- [Exercise goal]
If an entry holds an image, leave that image out and transcribe everything else exactly.

- [Records to use]
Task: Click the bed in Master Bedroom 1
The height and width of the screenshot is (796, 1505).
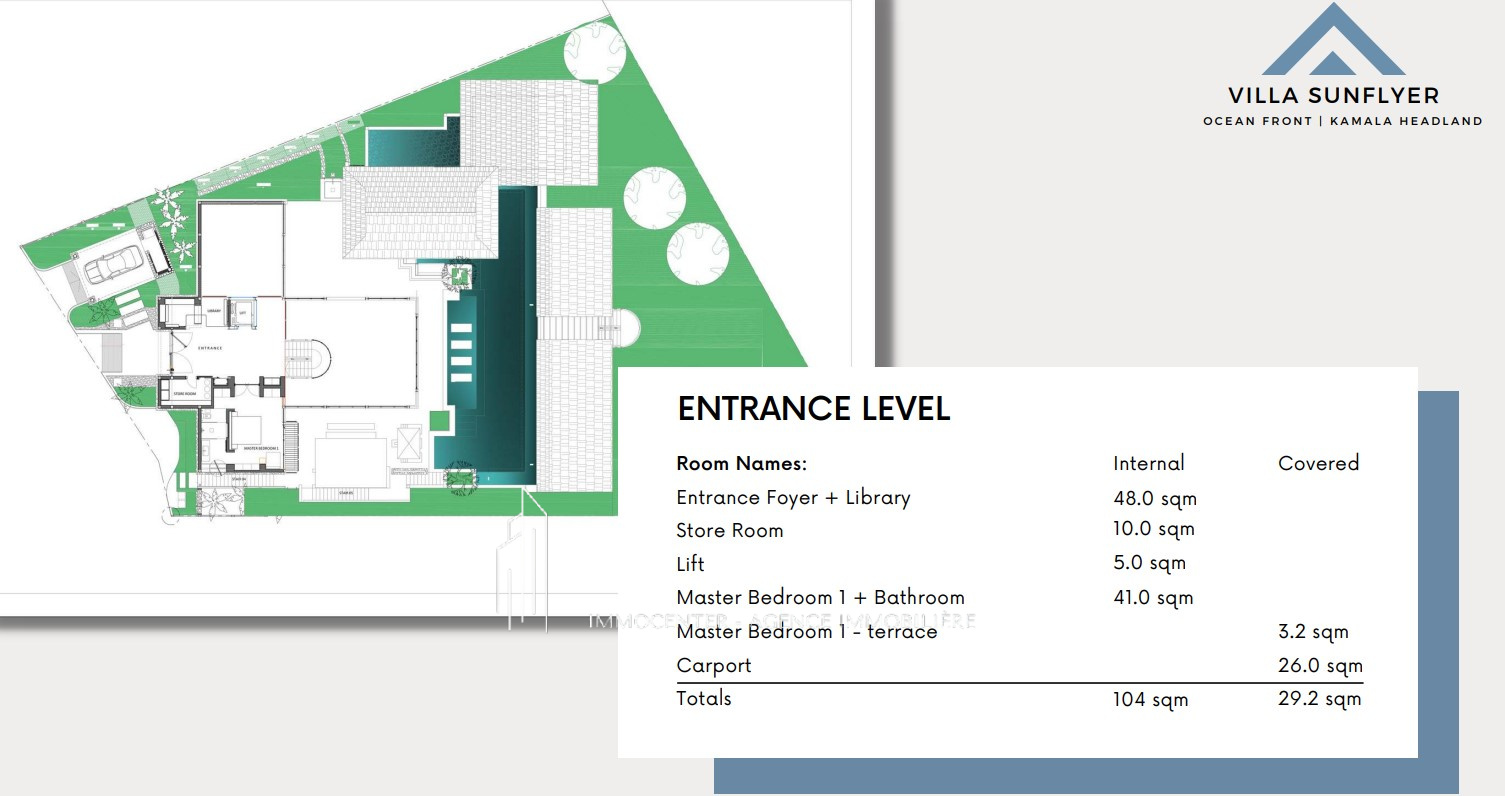Action: 245,429
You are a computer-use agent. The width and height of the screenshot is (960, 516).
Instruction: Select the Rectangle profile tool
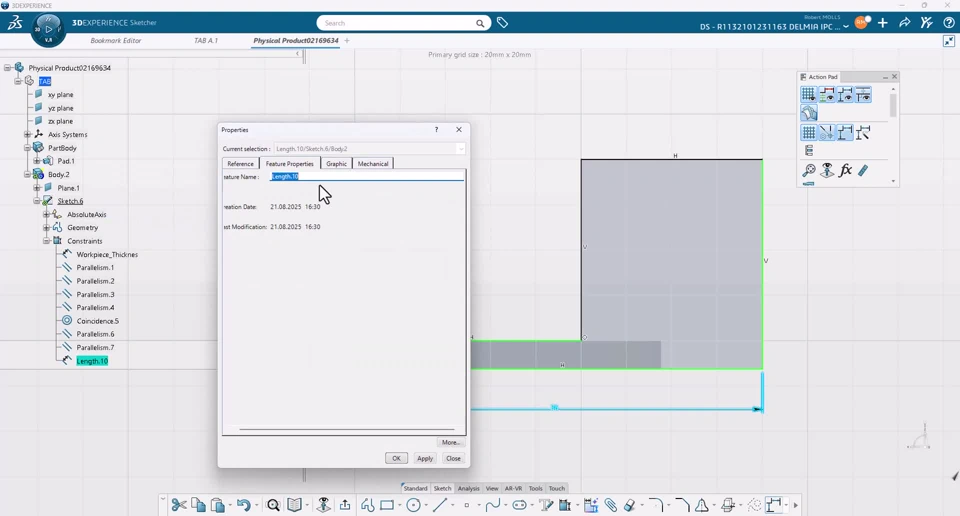(x=387, y=505)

- [Result of the task]
Task: Click the bed in Master Bedroom 1
The height and width of the screenshot is (796, 1505).
Action: 245,429
You are a computer-use agent. The width and height of the screenshot is (960, 516).
Instruction: Select the Rectangle profile tool
(x=387, y=505)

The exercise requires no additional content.